Madagascar, le bout du monde, vraiment? En quatrième de couverture de son roman "Rade Terminus", Nicolas Fargues rappelle que si son roman a un but, c'est biend e faire
comprendre au lecteur occidental que, considéré depuis tous les "bouts du monde" de la planète, l'occident, c'est le bout du monde. A chacun son point de vue; mais l'écrivain, qui a
lui-même travaillé à Diégo-Suarez (Madagascar), défend bien le sien.
"Rade Terminus" présente en effet une belle brochette de personnages débarqués à Madagascar pour les motifs les plus divers. Leur point commun? Ils ne fichent pas grand-chose sur place, même ceux
qui sont en mission pour une ONG. Cela renvoie à l'impuissance foncière du monde occidental à agir; Hervé, le seul personnage qu'on attrape à faire quelque chose de concret (construire un chemin
pour sa secrétaire) se fait blâmer pour concussion.

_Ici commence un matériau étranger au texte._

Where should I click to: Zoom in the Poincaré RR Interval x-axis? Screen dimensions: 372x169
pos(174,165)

Tous ces points de vue, tous ces regards permettent au romancier d'exposer une vision nuancée du pays, qui oscille en permanence entre mépris et fascination, avec un juste milieu peut-être
exprimé par le personnage de Mathilde, en voyage de tourisme: "c'est beau, mais pas comme je l'imaginais", dit-elle en substance dans son journal. Quant au mépris, il s'exprime même, et très
fort, à travers la bouche des locaux - à l'instar d'un Noir du cru, qui semble un original un peu escroc sur les bords.

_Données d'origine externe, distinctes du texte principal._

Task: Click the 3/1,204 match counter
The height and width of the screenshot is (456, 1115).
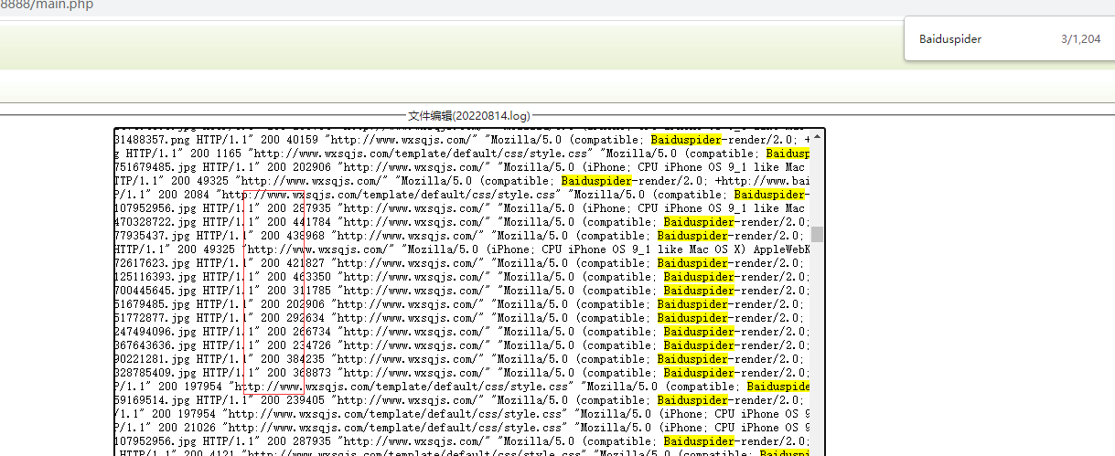Action: pos(1080,39)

Le jeu des personnages donne au lecteur, en principe occidental, l'occasion de réfléchir sur la vanité de l'Occident, à tout ce à quoi il tient alors que cela n'a qu'une valeur toute
relative - les psys, par exemple. A ce titre, justement, le dialogue entre Mathilde et un chauffeur de taxi est emblématique: une tentative d'échange entre deux systèmes de valeurs qui
fonctionnent... mais sont totalement différents. Celui du taxi semble, à bien des égards, plus sain... Réciproquement, l'épisode de Grégorien, fraîchement débarqué en France pour y mener des
études, constitue également un point fort du roman. Le gaillard reste poli en permanence, face à un peuple de nantis qui le déconcerte par ses réponses peu amènes. Du grand cinéma!

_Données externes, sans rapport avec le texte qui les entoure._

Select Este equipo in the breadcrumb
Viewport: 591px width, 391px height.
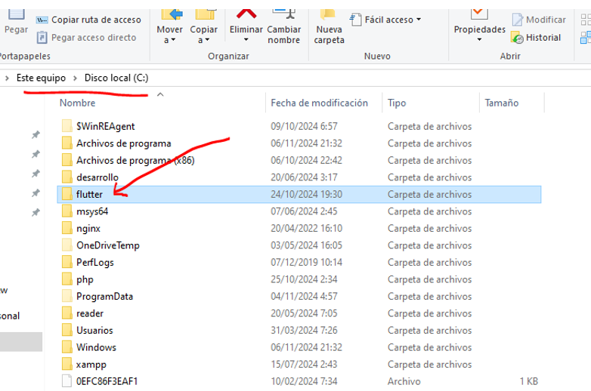pyautogui.click(x=41, y=78)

C'est que Nicolas Fargues excelle également dans les scènes très visuelles, très cinématographiques. L'épisode de Grégorien mériterait d'être adapté à l'écran, mais aussi celui où l'on voit le
jeune assistant Amaury se colleter avec une piqûre de moustique et de l'eau non potable dans sa chambre d'hôtel, avec pétage de plombs magistral à la clé.
Les départs et points de départ de ce roman sont en effet nombreux, mais n'aboutissent pas forcément, à l'instar de projets humanitaires auxquels même leurs responsables ne croient plus. On finit
par avoir, au final, l'impression pas forcément déplaisante qu'il ne se passe rien dans ce roman. Pas grave: le résultat constitue un roman profondément original, tout en nuances et petites
touches, peignant un pays oscillant entre l'amertume de l'Occidental et la vie quand même, sans doute plus intense à Madagascar qu'en Occident. "Rade Terminus" est par ailleurs pétri de
paradoxes et d'éléments étranges, tels ceux exposés au chapitre 48, et renvoie effectivement l'Occidental blanc, lecteur de Fargues, à ses propres contradictions. Plus profond qu'il n'y
paraît...
Nicolas Fargues, Rade Terminus, Paris. POL, 2004/Folio, 2005.